▶ _OBJECTIFS_
1. Veuillez dresser la liste de tous les pays nommés dans l'extrait sur la limitation des mandats.
2. Recopiez le passage de l'extrait sur la limitation des mandats qui commence par « Ne parlons pas » et se poursuit jusqu'à « des scrutins ? ».

Ne parlons pas de la Chine dont le dirigeant doit gérer 1,4 milliards d’âmes ! En Chine, depuis une vingtaine d’années, bien qu’il n y ait qu’une démocratie contrôlée, les dirigeants font une décennie et sont remplacés par le bureau politique, au sein duquel ils ont fait leurs armes pendant 10, 15, parfois 20 ans ! Il n’y a rien de comparable entre gérer un pays comme la Chine ou les USA, et gérer le petit Togo de 6, 6 millions d’habitants, ou le Sénégal, ou le Bénin, ou le Burkina ! Faut-il se débarrasser d’un bon Président du Togo, du Bénin ou du Sénégal, s’ils sont très bons, et à la fin de 10 ou 12 ans de règne ?
A quoi sert la limitation des mandats, s’il n’y a pas transparence des scrutins ?

Données de pointage des cibles:

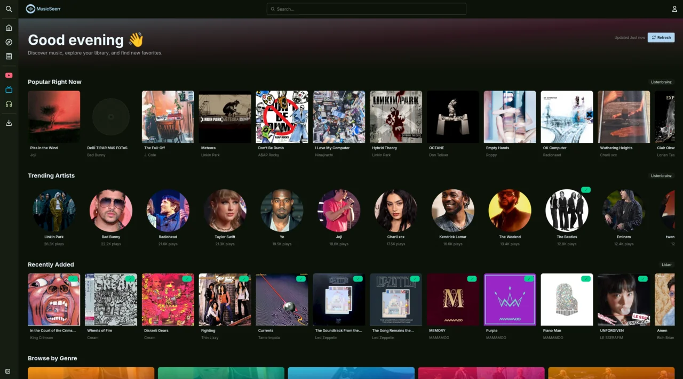Click the blue TV sidebar icon
The width and height of the screenshot is (683, 379).
(x=9, y=90)
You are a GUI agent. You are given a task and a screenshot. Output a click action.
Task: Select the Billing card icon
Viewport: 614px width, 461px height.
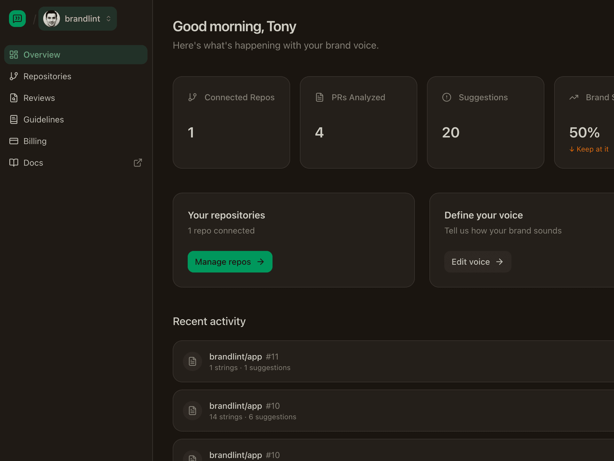click(14, 141)
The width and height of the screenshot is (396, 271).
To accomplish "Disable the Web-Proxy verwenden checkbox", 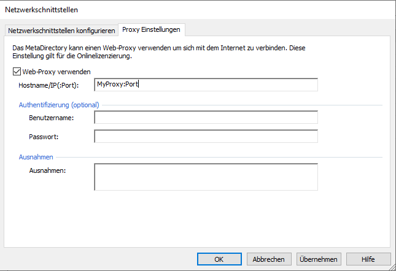I will 17,72.
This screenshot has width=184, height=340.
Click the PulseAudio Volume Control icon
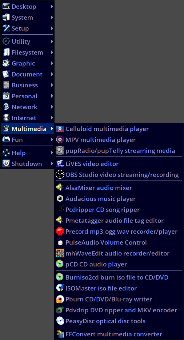click(60, 242)
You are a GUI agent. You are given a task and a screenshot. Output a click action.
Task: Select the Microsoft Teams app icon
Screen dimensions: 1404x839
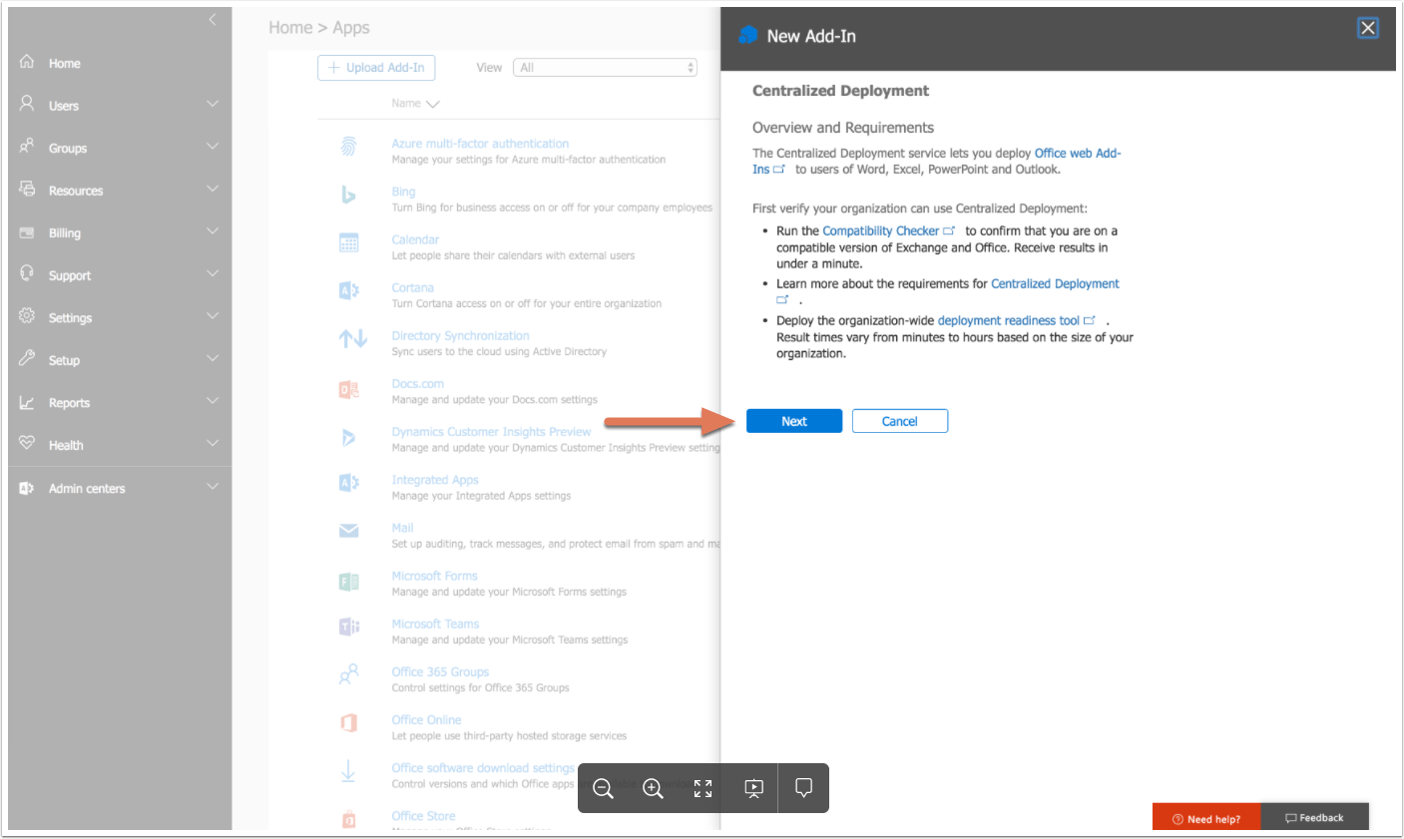tap(348, 628)
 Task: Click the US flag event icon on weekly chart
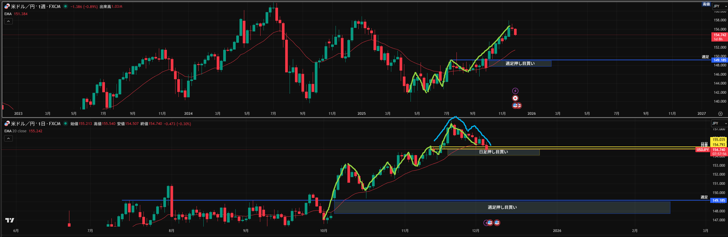click(x=516, y=105)
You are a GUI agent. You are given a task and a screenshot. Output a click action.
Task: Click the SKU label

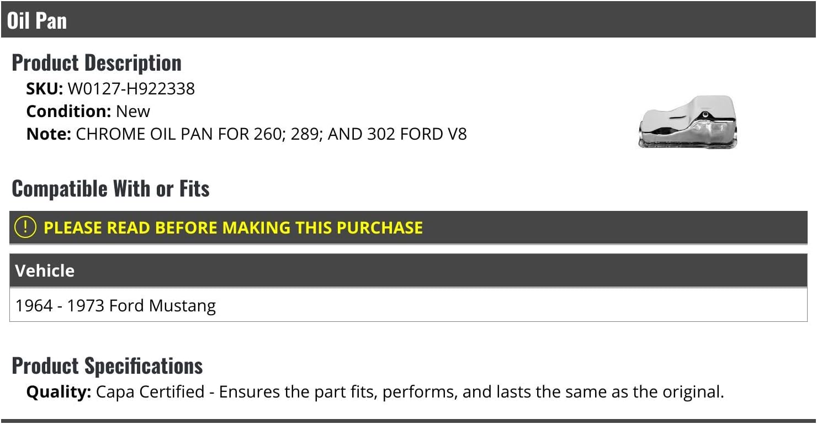45,88
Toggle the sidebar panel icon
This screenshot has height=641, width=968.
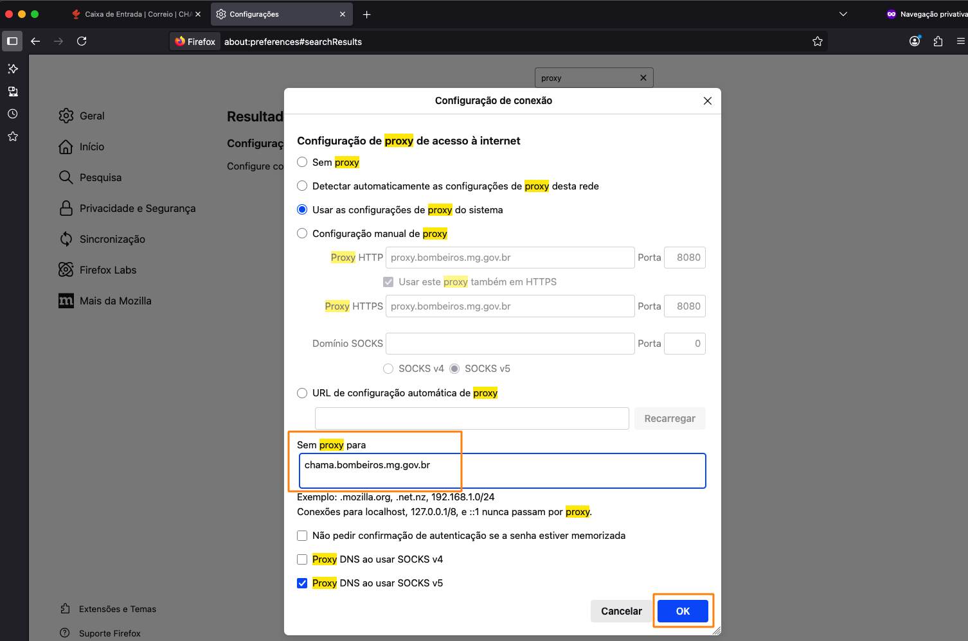click(x=12, y=41)
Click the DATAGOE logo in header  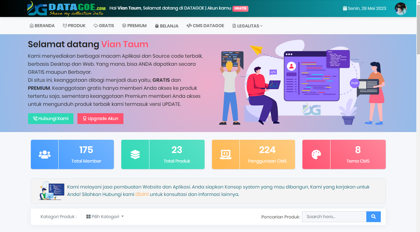tap(66, 9)
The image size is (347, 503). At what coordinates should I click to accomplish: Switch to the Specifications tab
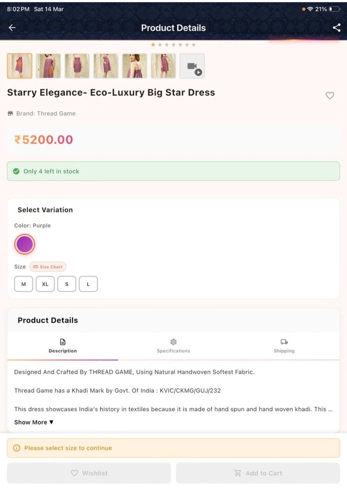pyautogui.click(x=173, y=346)
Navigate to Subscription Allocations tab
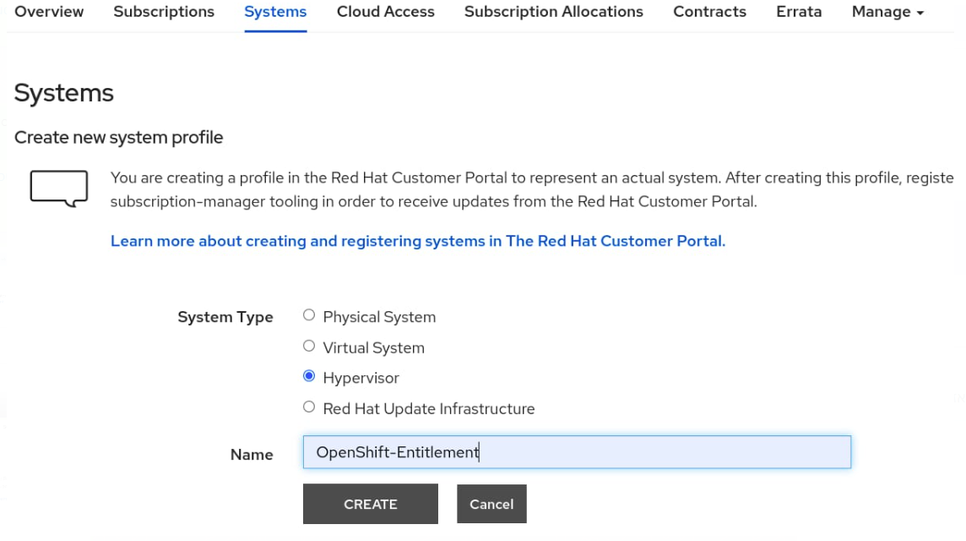 [553, 12]
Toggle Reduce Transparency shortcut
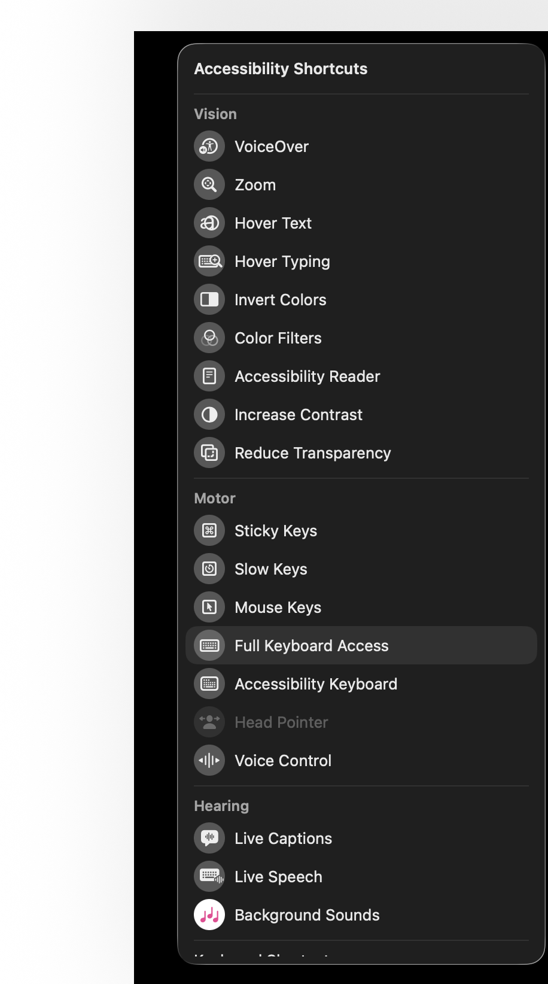The height and width of the screenshot is (984, 548). 361,453
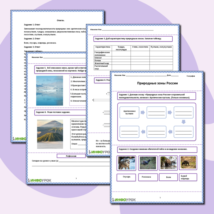The image size is (214, 214).
Task: Click the Природные зоны России title
Action: pyautogui.click(x=157, y=83)
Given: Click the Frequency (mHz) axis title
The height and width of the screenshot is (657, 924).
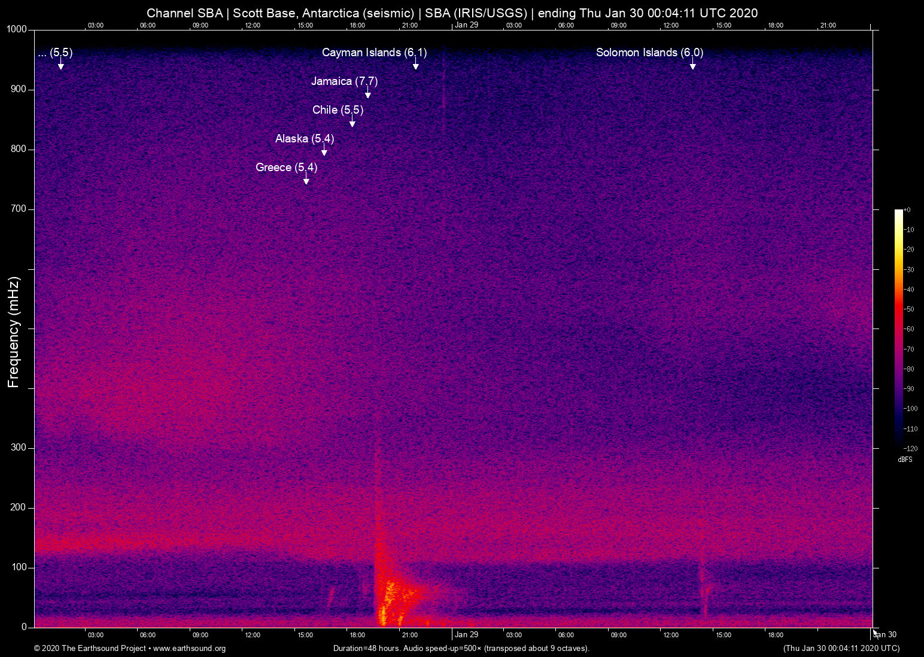Looking at the screenshot, I should coord(13,332).
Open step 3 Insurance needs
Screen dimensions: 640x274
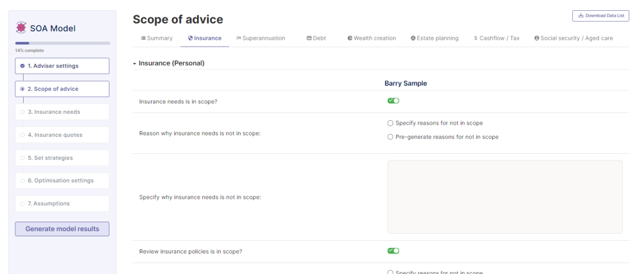click(62, 112)
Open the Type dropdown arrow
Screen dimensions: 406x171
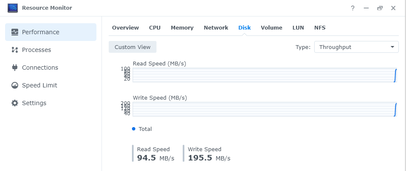tap(392, 47)
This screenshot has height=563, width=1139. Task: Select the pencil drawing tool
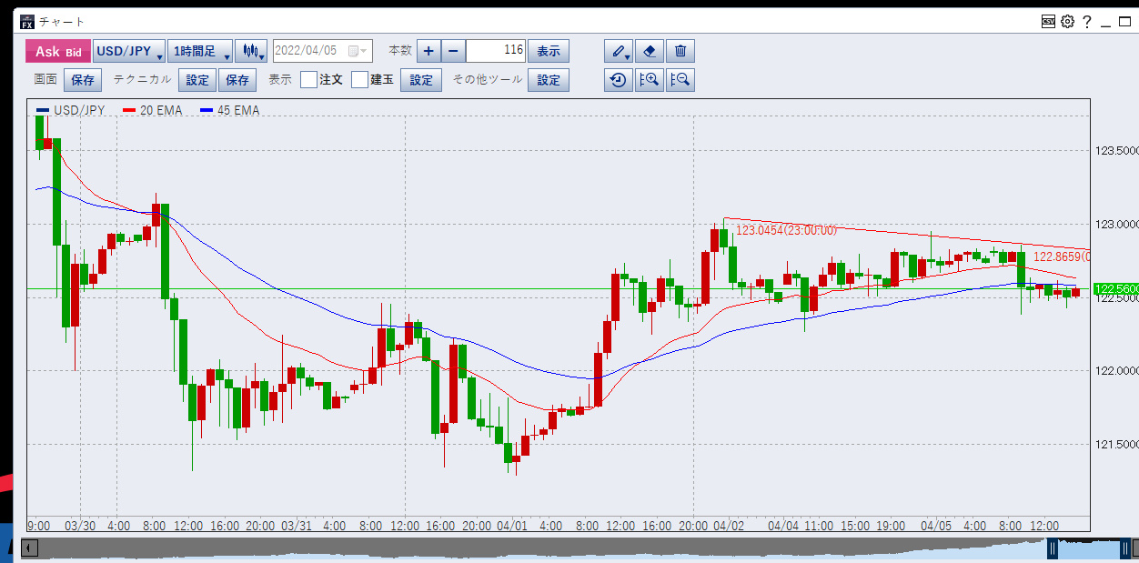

▶ _CORRIGÉS DES EXERCICES_
1. la Chine, les USA, le Togo, le Sénégal, le Bénin, le Burkina

2.
Ne parlons pas de la Chine dont le dirigeant doit gérer 1,4 milliards d’âmes ! En Chine, depuis une vingtaine d’années, bien qu’il n y ait qu’une démocratie contrôlée, les dirigeants font une décennie et sont remplacés par le bureau politique, au sein duquel ils ont fait leurs armes pendant 10, 15, parfois 20 ans ! Il n’y a rien de comparable entre gérer un pays comme la Chine ou les USA, et gérer le petit Togo de 6, 6 millions d’habitants, ou le Sénégal, ou le Bénin, ou le Burkina ! Faut-il se débarrasser d’un bon Président du Togo, du Bénin ou du Sénégal, s’ils sont très bons, et à la fin de 10 ou 12 ans de règne ?
A quoi sert la limitation des mandats, s’il n’y a pas transparence des scrutins ?